Sene 2000. Bir Eylül sabahı.... [ Esra'nın ağızından ]

Hava soğuk ve bulutlu, rüzgarın ağaçlara vurup çıkardığı o ses ve okulun başlamasına iki gün kalmış bir gündü bugün. Balkonda kendi kendime mahalleden geçenleri izlerken babamın dükkana doğru gelişini gördüm. Hemen koşa koşa aşağıya indim ve sarıldım.

"Babaaa...! Okula başlayacak mıyım gerçekten yaptırabildin mi kaydımı ?" dedim.

"Evvett! Artık benim güzeller güzeli kızım iki gün sonra okula başlayacak" dedi ve yüzünde ki kocaman gülümsemesiyle saçlarımdan öptü.

Babamın yüzünde ki o mutluluğu gördüğümde okuma isteğim daha da bir arttı. Çünkü dükkanın eskisi gibi pek getirisi yoktu. Bende ileride annemle babama yardım etmek istiyordum. Maddi durumumuz abimin borçları yüzünden felaket olduğu için...Ama yine de okula başlayacak olmam bütün bu kötü şeyleri unutturuyordu bana.

~ 2 gün sonra ~

"Esraa! Annem hadi kalk giyin bak okula geç kalıcaksın daha ilk günden"
"Yaa 5 dakika daha...lütfen"
"Hayır annem hadi kalk giyin sonra gel kahvaltını yap bak Eko bırakacak okula ".

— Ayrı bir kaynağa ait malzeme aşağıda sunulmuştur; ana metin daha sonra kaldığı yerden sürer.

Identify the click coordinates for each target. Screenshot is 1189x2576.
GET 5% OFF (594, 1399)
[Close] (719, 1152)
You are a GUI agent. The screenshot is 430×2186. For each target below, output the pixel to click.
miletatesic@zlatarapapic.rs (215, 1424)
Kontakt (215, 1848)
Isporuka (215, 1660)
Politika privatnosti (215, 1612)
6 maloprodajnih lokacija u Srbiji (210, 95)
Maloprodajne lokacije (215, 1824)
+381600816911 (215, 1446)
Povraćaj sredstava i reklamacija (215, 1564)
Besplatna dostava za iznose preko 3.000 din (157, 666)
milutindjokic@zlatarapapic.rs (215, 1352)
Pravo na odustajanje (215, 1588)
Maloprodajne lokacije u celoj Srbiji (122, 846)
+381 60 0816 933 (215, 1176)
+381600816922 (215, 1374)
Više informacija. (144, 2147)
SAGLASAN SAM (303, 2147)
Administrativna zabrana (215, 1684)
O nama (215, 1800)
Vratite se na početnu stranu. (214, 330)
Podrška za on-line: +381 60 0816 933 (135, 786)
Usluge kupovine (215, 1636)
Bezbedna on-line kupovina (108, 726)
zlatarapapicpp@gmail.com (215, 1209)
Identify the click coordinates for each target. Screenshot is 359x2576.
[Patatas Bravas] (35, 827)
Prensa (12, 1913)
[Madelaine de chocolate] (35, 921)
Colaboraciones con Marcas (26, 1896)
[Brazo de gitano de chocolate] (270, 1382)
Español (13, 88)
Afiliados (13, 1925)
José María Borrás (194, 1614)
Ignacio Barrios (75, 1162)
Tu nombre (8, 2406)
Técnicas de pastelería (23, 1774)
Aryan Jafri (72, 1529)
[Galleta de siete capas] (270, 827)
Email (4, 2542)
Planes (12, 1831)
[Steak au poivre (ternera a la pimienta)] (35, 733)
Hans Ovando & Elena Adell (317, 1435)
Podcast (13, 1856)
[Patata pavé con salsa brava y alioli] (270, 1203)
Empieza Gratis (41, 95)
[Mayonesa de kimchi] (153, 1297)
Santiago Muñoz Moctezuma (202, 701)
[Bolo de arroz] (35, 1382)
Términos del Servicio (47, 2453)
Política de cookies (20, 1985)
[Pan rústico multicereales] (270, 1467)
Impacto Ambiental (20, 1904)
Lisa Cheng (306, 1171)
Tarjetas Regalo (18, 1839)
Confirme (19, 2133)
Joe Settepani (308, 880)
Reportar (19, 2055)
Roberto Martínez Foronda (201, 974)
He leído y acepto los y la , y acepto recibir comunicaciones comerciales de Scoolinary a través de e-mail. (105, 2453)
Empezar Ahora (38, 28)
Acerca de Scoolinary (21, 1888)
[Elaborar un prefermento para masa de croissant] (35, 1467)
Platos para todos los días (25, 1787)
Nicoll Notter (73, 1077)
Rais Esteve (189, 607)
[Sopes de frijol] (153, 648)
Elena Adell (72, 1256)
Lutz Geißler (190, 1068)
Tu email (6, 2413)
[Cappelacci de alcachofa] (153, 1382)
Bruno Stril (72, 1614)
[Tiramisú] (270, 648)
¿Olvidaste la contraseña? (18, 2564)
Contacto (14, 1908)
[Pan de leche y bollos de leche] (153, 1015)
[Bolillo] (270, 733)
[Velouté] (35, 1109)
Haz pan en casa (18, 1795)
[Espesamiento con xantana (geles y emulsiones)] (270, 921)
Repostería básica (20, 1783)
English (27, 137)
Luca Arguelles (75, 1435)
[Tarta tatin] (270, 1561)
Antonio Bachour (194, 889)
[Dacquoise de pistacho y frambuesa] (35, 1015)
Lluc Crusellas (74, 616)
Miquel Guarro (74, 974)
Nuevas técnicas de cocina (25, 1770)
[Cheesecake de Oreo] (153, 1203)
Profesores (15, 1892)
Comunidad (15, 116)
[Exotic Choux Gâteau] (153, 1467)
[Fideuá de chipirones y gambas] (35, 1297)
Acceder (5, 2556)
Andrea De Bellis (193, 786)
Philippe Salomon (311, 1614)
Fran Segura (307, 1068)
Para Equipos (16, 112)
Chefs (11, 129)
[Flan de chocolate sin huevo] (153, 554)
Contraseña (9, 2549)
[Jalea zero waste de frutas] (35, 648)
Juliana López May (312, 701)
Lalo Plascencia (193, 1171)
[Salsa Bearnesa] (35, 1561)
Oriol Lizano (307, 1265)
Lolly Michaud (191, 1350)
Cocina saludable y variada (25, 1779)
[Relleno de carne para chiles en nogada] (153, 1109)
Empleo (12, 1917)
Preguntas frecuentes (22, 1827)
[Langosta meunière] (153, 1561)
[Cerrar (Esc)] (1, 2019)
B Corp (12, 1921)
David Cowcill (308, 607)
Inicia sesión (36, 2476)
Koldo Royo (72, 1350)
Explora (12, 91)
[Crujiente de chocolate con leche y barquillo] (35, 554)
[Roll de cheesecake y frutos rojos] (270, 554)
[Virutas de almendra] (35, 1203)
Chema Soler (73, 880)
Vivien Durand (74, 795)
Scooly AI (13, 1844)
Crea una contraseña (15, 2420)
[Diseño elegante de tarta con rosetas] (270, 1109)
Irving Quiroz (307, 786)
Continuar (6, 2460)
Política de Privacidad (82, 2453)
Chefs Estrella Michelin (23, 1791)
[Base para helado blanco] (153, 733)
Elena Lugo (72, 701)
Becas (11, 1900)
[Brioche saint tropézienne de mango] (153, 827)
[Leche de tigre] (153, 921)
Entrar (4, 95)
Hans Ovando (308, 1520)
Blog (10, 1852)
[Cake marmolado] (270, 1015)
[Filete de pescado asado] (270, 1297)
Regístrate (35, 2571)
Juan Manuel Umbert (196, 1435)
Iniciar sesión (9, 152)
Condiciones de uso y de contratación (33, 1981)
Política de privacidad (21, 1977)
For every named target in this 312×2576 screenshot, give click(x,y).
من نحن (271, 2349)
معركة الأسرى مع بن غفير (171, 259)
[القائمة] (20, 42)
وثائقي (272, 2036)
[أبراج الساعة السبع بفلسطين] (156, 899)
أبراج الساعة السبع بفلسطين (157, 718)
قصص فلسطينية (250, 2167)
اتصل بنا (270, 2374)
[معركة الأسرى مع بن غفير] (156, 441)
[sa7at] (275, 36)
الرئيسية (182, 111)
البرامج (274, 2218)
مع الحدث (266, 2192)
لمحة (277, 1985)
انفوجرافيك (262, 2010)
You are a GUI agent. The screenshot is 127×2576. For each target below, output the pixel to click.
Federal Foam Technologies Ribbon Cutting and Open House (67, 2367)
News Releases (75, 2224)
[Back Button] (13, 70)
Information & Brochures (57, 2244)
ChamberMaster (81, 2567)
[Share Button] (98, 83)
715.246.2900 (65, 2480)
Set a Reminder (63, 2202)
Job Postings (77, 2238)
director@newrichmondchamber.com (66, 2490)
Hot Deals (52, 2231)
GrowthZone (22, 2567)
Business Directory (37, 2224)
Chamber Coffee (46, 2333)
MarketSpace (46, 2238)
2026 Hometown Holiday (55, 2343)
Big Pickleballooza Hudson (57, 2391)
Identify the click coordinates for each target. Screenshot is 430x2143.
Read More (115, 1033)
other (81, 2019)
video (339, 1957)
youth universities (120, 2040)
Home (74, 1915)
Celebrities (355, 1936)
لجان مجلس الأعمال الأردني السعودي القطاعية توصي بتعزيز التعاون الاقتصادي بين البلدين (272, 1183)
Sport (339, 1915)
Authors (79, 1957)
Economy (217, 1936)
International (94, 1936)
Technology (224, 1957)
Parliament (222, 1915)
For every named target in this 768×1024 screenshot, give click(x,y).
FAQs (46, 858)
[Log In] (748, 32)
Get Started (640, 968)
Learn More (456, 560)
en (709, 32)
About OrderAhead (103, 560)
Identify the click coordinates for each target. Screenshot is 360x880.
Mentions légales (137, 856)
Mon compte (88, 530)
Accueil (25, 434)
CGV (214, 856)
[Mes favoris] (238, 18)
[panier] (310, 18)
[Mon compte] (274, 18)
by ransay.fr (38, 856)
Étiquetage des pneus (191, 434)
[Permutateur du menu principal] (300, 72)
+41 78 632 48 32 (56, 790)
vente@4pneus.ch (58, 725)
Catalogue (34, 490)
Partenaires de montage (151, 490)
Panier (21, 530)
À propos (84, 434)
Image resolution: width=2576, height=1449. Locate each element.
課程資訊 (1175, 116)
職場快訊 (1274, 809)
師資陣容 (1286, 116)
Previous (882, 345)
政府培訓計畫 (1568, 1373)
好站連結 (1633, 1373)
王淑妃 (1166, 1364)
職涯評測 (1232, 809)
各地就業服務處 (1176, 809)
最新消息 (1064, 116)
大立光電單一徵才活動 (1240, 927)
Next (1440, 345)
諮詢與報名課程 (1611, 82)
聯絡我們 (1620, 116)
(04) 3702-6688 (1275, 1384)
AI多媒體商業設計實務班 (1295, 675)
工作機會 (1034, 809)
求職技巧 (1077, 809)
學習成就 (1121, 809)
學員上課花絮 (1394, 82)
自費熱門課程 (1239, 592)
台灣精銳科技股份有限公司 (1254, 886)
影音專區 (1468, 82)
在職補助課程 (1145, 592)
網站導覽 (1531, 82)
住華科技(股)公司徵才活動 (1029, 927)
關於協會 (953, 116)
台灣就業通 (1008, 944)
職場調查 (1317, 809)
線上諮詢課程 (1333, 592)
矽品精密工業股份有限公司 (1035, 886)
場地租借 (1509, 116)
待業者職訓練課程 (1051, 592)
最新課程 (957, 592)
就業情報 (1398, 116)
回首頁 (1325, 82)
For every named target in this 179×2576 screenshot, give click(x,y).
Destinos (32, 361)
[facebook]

Abimi duyar duymaz fırladım yataktan hemen giyinmeye başladım. Malum abim benimle uğraşmayı pek sevdiği için ilk günden arkadaşlarıma rezil etmesini istemiyorum. Hızlıca giyindim, kahvaltımı yaptım ve yola çıktık.

Esra yerinde duramıyordu heyecandan. Tabii bunlar tatlı heyecanlar ama Eko yine yaptı yapacağını ve arkadaşlarının yanında Esra'ya şakalar yapmaya başladı...

"Siz şimdi bunu bilmiyorsunuz. Bunun bir iştahı var varya görmeniz lazım çocuklar" diyip kahkaha attı.
"Abiiii! Susacak mısın yoksa kafana çantamı mı geçireyim?" diyip kolunu cimcikledim.
"Aaaah!! Kızım napıyorsun ya kızarmıştır şimdi. Tamam git hadi gir sınıfına görüşücez ama evde seninle" diyip gitti. Bizde hemen sınıfımıza geçtik.

Sene 2000. Okulun ilk günü sabahı.... [ Ozan'nın ağızından ]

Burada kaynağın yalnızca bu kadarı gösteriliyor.